┏━━

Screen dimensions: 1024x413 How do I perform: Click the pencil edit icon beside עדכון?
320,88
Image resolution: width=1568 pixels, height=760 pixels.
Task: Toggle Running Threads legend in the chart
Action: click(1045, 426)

┗━━

WHAT THE TASK REQUIRES>
The records shown above are to be retyped exactly, with none omitted.

OUTPUT FOR THIS TASK>
Screen dimensions: 1024x413 How do I perform: Click the pencil edit icon beside עדכון?
320,88
Image resolution: width=1568 pixels, height=760 pixels.
Task: Toggle Running Threads legend in the chart
Action: click(1045, 426)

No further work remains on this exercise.